** begin Task material **

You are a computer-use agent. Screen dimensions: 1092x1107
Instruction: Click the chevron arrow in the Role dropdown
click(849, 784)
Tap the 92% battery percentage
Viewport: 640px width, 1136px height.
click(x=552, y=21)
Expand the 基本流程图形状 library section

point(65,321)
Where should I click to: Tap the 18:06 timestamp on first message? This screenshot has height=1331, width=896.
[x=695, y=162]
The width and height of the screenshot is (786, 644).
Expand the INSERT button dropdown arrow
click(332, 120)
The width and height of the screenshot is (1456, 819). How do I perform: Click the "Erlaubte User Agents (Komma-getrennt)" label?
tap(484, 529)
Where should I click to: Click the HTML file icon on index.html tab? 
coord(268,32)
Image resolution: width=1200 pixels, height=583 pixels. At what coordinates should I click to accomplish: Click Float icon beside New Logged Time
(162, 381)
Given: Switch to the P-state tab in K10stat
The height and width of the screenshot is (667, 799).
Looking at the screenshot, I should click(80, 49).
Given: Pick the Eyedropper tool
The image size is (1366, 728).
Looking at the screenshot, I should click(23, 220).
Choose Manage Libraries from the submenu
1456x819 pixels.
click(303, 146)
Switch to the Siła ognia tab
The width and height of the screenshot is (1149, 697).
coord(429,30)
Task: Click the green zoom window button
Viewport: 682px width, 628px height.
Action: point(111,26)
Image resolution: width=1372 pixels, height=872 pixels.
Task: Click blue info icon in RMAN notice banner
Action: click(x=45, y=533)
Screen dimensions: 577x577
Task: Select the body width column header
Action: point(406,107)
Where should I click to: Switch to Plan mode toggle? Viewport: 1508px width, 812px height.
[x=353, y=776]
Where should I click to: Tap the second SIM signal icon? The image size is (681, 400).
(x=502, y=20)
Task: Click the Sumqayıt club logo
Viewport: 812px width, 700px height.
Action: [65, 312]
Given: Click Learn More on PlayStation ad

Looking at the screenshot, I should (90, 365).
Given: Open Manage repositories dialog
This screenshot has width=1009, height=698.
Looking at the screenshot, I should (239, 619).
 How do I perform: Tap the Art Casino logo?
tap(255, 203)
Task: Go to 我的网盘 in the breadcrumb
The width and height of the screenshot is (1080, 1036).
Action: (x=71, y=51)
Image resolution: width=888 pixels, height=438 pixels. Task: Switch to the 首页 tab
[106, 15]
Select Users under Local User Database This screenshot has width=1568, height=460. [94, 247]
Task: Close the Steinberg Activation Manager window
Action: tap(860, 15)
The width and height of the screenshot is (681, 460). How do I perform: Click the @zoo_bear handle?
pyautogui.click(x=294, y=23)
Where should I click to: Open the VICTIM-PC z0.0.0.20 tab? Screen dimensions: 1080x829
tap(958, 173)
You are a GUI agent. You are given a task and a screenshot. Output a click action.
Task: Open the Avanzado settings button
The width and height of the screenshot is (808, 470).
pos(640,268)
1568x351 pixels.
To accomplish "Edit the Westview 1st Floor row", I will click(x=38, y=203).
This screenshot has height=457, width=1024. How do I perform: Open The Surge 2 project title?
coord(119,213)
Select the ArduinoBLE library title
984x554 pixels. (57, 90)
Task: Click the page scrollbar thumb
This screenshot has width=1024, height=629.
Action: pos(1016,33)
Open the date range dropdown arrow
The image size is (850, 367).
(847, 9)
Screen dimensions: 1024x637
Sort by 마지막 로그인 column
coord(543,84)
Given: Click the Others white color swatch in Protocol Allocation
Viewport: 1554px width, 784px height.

** end Task material **

Direction: Arrange the data as a numbered list, from its first line through the line holding "Looking at the screenshot, I should click(23, 220).", inclusive. Skip any blank lines.

Result of the task:
1. You are a computer-use agent. Screen dimensions: 1092x1107
2. Instruction: Click the chevron arrow in the Role dropdown
3. click(849, 784)
4. Tap the 92% battery percentage
5. Viewport: 640px width, 1136px height.
6. click(x=552, y=21)
7. Expand the 基本流程图形状 library section
8. point(65,321)
9. Where should I click to: Tap the 18:06 timestamp on first message? This screenshot has height=1331, width=896.
10. [x=695, y=162]
11. The width and height of the screenshot is (786, 644).
12. Expand the INSERT button dropdown arrow
13. click(332, 120)
14. The width and height of the screenshot is (1456, 819). How do I perform: Click the "Erlaubte User Agents (Komma-getrennt)" label?
15. tap(484, 529)
16. Where should I click to: Click the HTML file icon on index.html tab? 
17. coord(268,32)
18. Image resolution: width=1200 pixels, height=583 pixels. At what coordinates should I click to accomplish: Click Float icon beside New Logged Time
19. (162, 381)
20. Given: Switch to the P-state tab in K10stat
21. The height and width of the screenshot is (667, 799).
22. Looking at the screenshot, I should click(80, 49).
23. Given: Pick the Eyedropper tool
24. The image size is (1366, 728).
25. Looking at the screenshot, I should click(23, 220).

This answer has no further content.